A lo largo de los siglos, dos grandes motores han impulsado de forma persistente la creación literaria: el amor y la muerte. Es casi irónico —y a la vez reconfortante— comprobar que aquello que consideramos más elevado en términos culturales hunde sus raíces en los impulsos más antiguos de nuestra especie. Pocas manifestaciones reúnen mejor esas dos fuerzas que el duelo por un ser querido, género del que abundan ejemplos. Más escasos son, en cambio, los textos que lloran la pérdida de un amigo: ese afecto fraterno que los griegos llamaron philos y que, aunque poco frecuente, se halla en los cimientos mismos de la literatura occidental. No hay que ir muy lejos: es la muerte de Patroclo la que apacigua la furia de Aquiles y precipita el desenlace de La Ilíada; es la muerte de Enkidu la que despierta en Gilgamesh el temblor ante la mortalidad.
A esta tradición se suma Lidia Jiménez con Querido J., un relato vibrante y sorprendentemente maduro, tanto por el rigor y la delicadeza de su lenguaje como por la hondura emocional que despliega. Aunque uno podría pensar en las grandes elegías —en el Adonais de Shelley por la muerte de Keats o, entre nosotros, en la incomparable Elegía a Ramón Sijé de Miguel Hernández—, Jiménez se aparta por completo del molde clásico. Su libro no es un poema ni utiliza un metro tradicional; además, el destinatario no ha muerto: J. permanece en coma tras un accidente de bicicleta. Y aun así, en sus páginas late la misma gravedad que en los grandes cantos al ausente, la misma mezcla de dolor y esperanza que acompaña las pérdidas irreparables.

Es posible leer la obra dentro del marco de la autoficción: distintas señales sugieren un paralelismo entre la narradora —una Lidia que se expone sin reservas— y la autora real, aunque nunca queda claro si se trata de una coincidencia, de una confesión o de un refinado juego de espejos. En todo caso, ya sea una historia fiel o una recreación literaria, lo que transmite es una honestidad palpable, una franqueza que roza la ingenuidad sin caer en lo simplista, y que arrastra al lector hacia una lectura envolvente, emotiva y sincera.
La narradora recibe la noticia del accidente de J., hospitalizado en Austria, y parte hacia allí con la urgencia de quien siente que algo de sí misma corre peligro. Desde un tono epistolar —que da sentido al título— o desde un monólogo íntimo que recuerda a la voz de la Carmen de Delibes, reconstruye su historia común: el primer encuentro durante la carrera de Filología Hispánica en la Complutense, la afinidad casi espiritual que surgió entre ellos, las noches de literatura y excesos, los viajes y las confesiones compartidas. En esos recuerdos asoma también el Madrid de finales del siglo XX, cuando barrios como Malasaña, Chueca, Lavapiés o Moncloa aún conservaban una vitalidad menos domesticada. O quizá éramos nosotros quienes no habíamos sido domesticados del todo.

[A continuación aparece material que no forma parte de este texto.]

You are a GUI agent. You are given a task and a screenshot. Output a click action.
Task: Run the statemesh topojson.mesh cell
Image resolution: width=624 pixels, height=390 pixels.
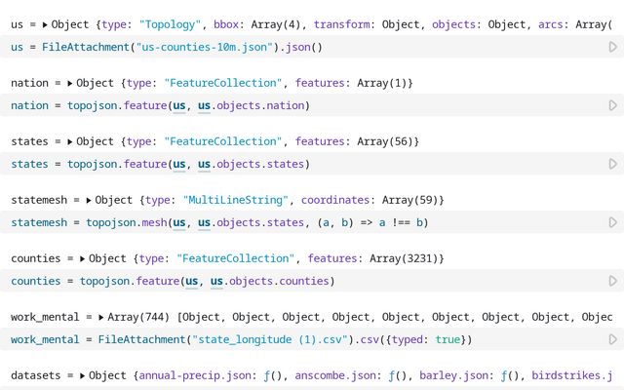[612, 222]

La novela gira en torno a dos figuras únicas. Los demás personajes apenas rozan el escenario: aparecen desdibujados, anulados por la fuerza con la que brillan Lidia y J. Como si cualquier presencia externa interfiriera con la verdad esencial del relato, que no es la biografía de un hombre, sino el vínculo apasionado que los une. Lidia no observa: interpreta, revive y recompone la vida de J. desde sí misma, hasta el punto de que la verdadera protagonista no es él, sino el amor que ella le profesa. Mientras avanza la situación en el hospital, es ella quien se aferra con desesperación al pasado, rescatando cartas y fotografías como si en ellas pudiera retener lo perdido.
Querido J. es una obra intensa y visceral, un libro que se lee como si se abriera un corazón todavía latiendo. Su sinceridad duele, pero es precisamente esa crudeza emocional la que confiere al texto un carácter inolvidable, capaz de conmover hasta el desasosiego por la verdad que expone sin adornos.